## WHAT YOU SHOULD DO:
Pick up the essay on hospital nurse staffing below where it stops, and carry it forward from its last sentence.
** Opening TEXT SECTION block **
When No One Is on Call

(NY Times) We nurses all have stories — if we’re lucky, it’s just one — about the time we failed a patient. It’s usually a problem of being too busy: too many cases, too many procedures to keep track of until one critical step, just one, slips through our frenetic fingers and someone gets hurt.

I saw it happen the first time while in nursing school. A patient needed an escalating dose of pain medicine. Her pain eased, but her breathing slowed and her oxygen level dropped. I told her nurse that the patient might need narcan, a reversing agent for opioids.

“Narcan?” The nurse didn’t have time for that. Caring for eight patients on a busy medical-surgery floor meant that getting through the day’s tasks took up all her time. Half an hour later, though, the patient needed an emergency team to revive her. I held her hand while an anesthesiologist stuck a tube down her throat. She ended up in intensive care.

It would be easy to blame the nurse. How could she be too busy? But she was a good nurse, smart and committed. She simply had too much to do, too many acute needs to address. And then one, just one, got out of control.

Bedside nurses are the hospital’s front line, but we can’t do the first-alert part of our jobs if there aren’t enough of us on the floor. More demands for paperwork, along with increasing complexity of care, means the amount of time any one nurse has for all her patients is diminishing. And as hospitals face increasing financial pressure, nurse staffing often takes a hit, because nurses make up the biggest portion of any hospital’s labor costs.

For patients, though, the moral calculus of the nurses-for-money exchange doesn’t add up. Pioneering work done by Linda H. Aiken at the University of Pennsylvania in 2002 showed that each extra patient a nurse had above an established nurse-patient ratio made it 7 percent more likely that one of the patients would die. She found that 20,000 people died a year because they were in hospitals with overworked nurses.

Research also shows that when floors are adequately staffed with bedside nurses, the number of patients injured by falls declines. Staff increases lead to decreases in hospital-acquired infections, which kill 100,000 patients every year.

The importance of sufficient nurse staffing is becoming irrefutable, so much so that the Registered Nurse Safe-Staffing Act of 2013 was recently introduced by Representatives Lois Capps, a Democrat from California and a nurse, and David Joyce, a Republican from Ohio.

Among other things, the act would require that hospitals include their nurse staffing levels on Medicare’s Hospital Compare Web site and post their staffing levels in a visible place in every hospital.
** Closing TEXT SECTION block **
** Opening STUDY MATERIAL block **
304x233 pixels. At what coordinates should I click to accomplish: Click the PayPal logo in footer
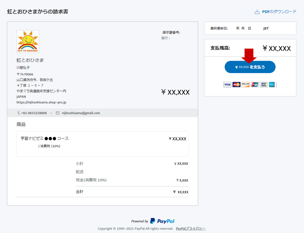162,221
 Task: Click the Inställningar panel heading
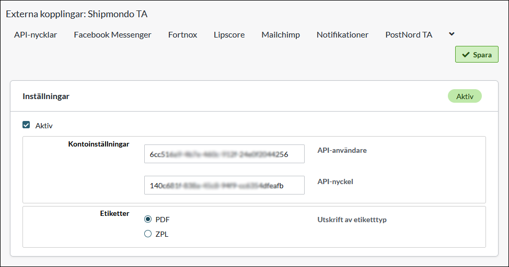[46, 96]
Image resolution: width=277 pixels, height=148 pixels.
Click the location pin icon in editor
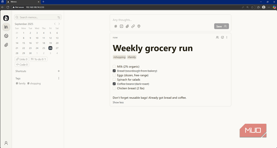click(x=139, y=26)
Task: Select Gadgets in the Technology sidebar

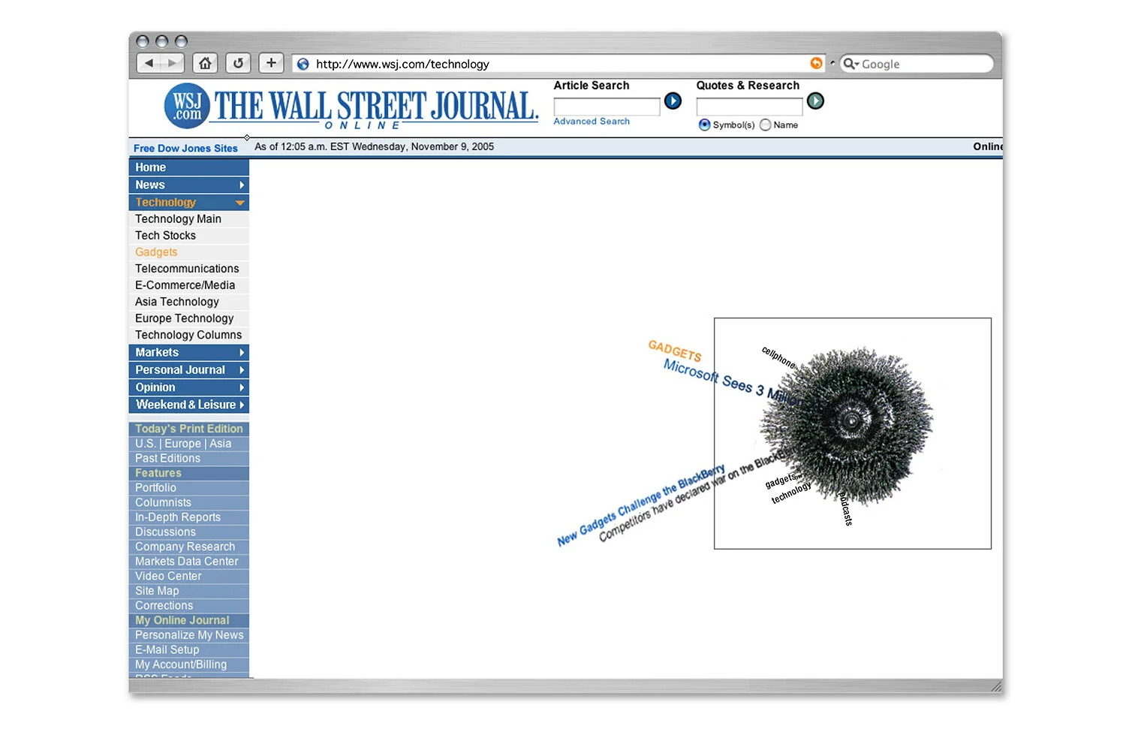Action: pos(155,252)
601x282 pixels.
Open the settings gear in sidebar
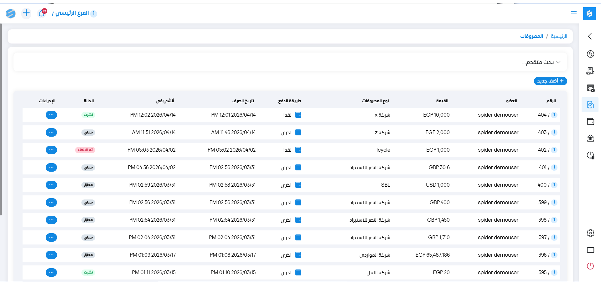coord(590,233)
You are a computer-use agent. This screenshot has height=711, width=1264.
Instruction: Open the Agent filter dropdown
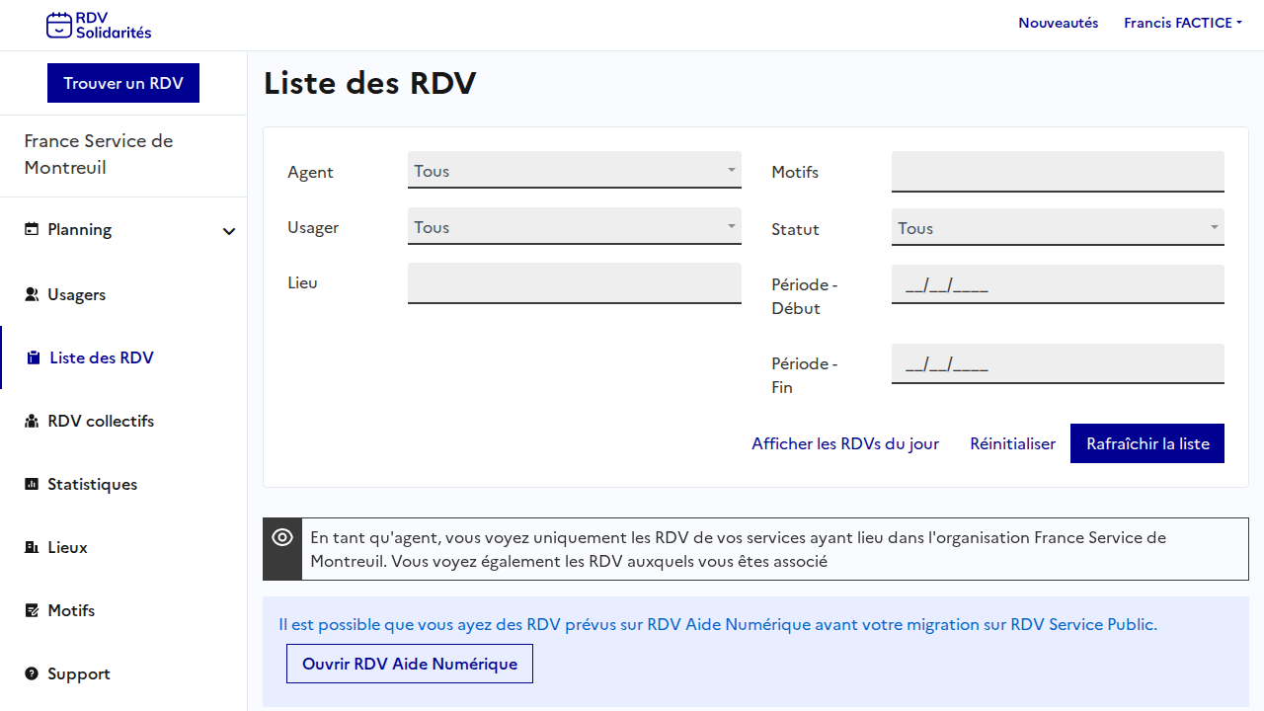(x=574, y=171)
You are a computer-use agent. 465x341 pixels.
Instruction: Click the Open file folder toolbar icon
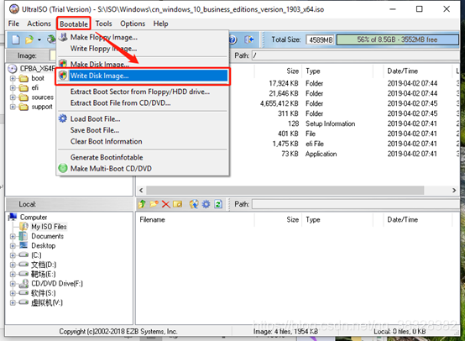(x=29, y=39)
** Closing STUDY MATERIAL block **
** Opening STUDY MATERIAL block **
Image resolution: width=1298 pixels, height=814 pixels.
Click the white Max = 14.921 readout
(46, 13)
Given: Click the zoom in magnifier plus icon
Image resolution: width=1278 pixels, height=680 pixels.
** Closing STUDY MATERIAL block **
** Opening STUDY MATERIAL block **
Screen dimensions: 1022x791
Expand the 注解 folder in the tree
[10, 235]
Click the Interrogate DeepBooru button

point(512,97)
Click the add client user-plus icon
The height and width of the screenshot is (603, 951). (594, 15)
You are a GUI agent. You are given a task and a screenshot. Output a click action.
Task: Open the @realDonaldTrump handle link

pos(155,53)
** Closing STUDY MATERIAL block **
## RESPONSE TO THE TASK:
Concerns over money will determine whether this bill has even a chance at passing. It is collecting co-sponsors, but similar legislation has never gotten very far because hospital administrators view such mandates as too costly.

It’s hard to do a definitive cost-benefit analysis of a variable as complicated as nurse staffing because health care accounting systems are often byzantine. But data suggest that sufficient staffing can significantly reduce hospital costs.

Medicare won’t reimburse a hospital if a patient is readmitted before 30 days, and a full nursing staff is one way to reduce readmissions. Having enough nurses increases patient-satisfaction scores, which also helps maintain Medicare reimbursement levels. Understaffing leads to burnout and nurses’ quitting their jobs, both of which cost money in terms of absenteeism and training new staff. Finally, falls and infections have associated costs.

What this discussion of finances misses, though, is that having enough nurses is not just about dollars and cents. It’s about limiting the suffering of human beings. When hospitals have insufficient nursing staffs, patients who would have gotten better can get hurt, or worse.

Several months ago I started a new job, and a few weeks in I heard my name being called. A patient getting a drug that can cause dangerous reactions was struggling to breathe. I hurried to her room, only to discover that I wasn’t needed. The other nurses from the floor were already there, stopping the infusion, checking the patient’s oxygen and drawing up the rescue medication.

The patient was rattled, but there were enough nurses to respond, and in the end she was completely fine.

Now picture the same events in a different hospital, one that doesn’t adequately staff, and this time the patient is you. As the drug drips in, you feel a malaise. You breathe deeply but can’t quite get enough air. Your thinking becomes confused, your heart races. Terrified, you press the call light, you yell for help, but the too few nurses on the floor are spread thin and no one comes to help in time. A routine infusion ends with a call to a rapid-response team, a stay in intensive care, intubation, ventilation, death.

This kind of breakdown is not the nurses’ fault, but the system’s. We are not an elastic resource. We can be where we are needed, but only if there are enough of us.